Diary III

11 Oktober 2017
Kurang lebih dua bulan saya kuliah disini. Masih labil kayaknya. Seperti yang saya katakan sebelumnya. Seolah, memilih jalan ini adalah sebuah pelampiasan dari dilema anak yang tidak memahami mimpi dan keinginannya. Punya ego dan gengsi yang begitu tinggi. Banyak hal yang ia pikirkan matang matang sehingga, tidak satuppun ada yang dijalankan. Hhhhhh~ sangat disayangkan kan? Kalau saya bisa putar kembali waktu itu, saya tidak akan sesempit kala itu.

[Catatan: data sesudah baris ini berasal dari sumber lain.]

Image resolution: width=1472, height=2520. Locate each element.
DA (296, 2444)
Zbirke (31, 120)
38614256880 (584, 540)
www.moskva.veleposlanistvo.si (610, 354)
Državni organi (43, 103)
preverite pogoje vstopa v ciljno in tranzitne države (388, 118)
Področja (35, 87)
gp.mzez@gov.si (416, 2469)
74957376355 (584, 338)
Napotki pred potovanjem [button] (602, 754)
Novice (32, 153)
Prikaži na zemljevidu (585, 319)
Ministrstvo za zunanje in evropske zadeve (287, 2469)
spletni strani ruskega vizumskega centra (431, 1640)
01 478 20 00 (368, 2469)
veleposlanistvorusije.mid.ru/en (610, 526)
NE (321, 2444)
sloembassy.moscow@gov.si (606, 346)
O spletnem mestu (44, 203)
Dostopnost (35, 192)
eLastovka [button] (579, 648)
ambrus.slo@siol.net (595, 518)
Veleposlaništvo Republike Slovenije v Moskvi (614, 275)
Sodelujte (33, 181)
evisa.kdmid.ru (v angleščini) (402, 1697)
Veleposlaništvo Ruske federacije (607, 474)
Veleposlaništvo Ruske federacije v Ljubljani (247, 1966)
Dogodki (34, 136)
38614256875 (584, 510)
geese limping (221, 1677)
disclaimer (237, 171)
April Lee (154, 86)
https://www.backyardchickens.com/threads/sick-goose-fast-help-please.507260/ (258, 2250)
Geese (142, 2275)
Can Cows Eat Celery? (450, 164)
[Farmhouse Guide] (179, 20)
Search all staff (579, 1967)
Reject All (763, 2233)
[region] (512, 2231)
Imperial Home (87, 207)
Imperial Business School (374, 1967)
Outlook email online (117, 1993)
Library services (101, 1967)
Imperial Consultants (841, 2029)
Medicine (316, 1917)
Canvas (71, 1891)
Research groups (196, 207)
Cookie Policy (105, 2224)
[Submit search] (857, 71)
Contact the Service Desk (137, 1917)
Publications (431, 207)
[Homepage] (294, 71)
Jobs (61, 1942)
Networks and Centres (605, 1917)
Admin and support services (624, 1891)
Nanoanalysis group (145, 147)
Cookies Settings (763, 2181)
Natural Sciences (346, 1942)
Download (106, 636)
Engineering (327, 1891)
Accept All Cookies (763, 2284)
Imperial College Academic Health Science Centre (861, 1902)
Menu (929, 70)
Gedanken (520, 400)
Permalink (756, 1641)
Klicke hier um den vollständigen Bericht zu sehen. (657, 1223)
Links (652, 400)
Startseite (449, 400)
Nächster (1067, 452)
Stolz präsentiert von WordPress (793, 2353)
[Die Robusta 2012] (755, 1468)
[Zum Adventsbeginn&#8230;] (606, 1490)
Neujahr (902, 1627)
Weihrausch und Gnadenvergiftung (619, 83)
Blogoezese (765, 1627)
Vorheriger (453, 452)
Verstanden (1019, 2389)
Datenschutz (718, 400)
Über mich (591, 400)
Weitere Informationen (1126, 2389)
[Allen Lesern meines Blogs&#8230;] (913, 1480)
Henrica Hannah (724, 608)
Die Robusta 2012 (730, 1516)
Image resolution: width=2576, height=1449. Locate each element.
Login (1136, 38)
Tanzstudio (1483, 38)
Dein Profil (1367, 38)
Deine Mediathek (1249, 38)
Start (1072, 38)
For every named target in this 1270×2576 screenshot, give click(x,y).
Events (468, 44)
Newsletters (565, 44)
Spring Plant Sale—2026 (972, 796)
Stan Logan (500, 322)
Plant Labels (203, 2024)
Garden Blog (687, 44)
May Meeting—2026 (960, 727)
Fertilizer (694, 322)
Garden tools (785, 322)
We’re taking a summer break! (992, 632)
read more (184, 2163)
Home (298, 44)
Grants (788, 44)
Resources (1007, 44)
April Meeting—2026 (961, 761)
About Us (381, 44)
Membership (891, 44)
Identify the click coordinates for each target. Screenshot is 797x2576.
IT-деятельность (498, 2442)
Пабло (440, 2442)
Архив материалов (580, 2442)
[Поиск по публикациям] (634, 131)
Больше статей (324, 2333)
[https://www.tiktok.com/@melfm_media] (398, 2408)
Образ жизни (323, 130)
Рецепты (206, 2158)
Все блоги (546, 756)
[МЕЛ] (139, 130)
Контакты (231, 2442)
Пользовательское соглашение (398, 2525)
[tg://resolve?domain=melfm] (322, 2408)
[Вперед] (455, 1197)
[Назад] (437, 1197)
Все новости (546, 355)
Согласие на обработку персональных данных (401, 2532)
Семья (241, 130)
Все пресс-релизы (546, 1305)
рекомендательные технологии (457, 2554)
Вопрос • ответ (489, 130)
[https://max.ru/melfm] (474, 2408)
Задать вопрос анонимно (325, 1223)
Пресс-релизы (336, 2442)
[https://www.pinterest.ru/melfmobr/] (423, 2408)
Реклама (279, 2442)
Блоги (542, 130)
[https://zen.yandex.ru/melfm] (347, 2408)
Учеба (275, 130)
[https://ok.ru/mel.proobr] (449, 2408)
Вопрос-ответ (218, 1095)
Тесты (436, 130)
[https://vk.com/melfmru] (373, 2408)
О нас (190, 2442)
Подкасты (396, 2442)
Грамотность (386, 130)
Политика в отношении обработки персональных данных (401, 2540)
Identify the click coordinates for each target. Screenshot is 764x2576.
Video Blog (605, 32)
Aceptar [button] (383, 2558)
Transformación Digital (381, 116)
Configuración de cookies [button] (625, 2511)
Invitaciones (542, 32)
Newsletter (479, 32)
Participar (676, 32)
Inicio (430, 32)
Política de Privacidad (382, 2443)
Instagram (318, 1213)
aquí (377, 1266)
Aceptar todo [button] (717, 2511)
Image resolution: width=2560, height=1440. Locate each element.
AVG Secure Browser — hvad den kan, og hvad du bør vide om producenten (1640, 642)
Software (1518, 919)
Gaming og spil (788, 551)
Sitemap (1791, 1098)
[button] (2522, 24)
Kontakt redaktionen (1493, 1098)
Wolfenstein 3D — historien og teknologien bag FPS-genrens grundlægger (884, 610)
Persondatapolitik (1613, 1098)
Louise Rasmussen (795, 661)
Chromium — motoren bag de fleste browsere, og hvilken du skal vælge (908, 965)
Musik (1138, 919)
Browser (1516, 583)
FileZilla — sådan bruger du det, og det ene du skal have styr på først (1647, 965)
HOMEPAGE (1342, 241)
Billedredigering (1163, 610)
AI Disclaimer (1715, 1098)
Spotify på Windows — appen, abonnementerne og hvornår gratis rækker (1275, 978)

Sesederhana "saya mau ini" mungkin akan lebih bisa mengantarkan saya ke tempat yang lebih nyaman dari ini.

Anggap saja saya kurang bersyukur. Tapi, bukan itu yang menjadi masalah saya. Bisakah kamu bayangkan, setiap hari, tidak itu berlebihan. Yah, tidak setiap hari. Tapi berulang kali, kamu merasa ini bukan tempat yang sama seperti apa yang hati kamu inginkan. Kamu ingin pergi. Apa di tempat lain akan lebih baik? Tidak ada yang tahu. Tapi dalam pikiranku, menjalani sesulit apapun keadaan nantinya, jika hal itu adalah yang saya inginkan, mungkin rasanya tidak akan seberat seperti menjalani hal mudah yang tidak saya inginkan. Mana tempat yang lebih baik? Jujur, mungkin yang sekarang inilah yang lebih baik. Lantas, kenapa saya menginginkan tempat lain yang belum tentu lebih baik? Saya merasa, saya akan lebih baik jika berada disana. Akan lebih menikmati tepatnya. Disini, semua sudah baik baik saja, kecuali hati saya berkata tidak. Rasanya berat. Ospek satu semester, berkali kali kena marah dosen, dan semua hal yang lebih meyakinkan untuk saya memutuskan ingin memilih jalan lain.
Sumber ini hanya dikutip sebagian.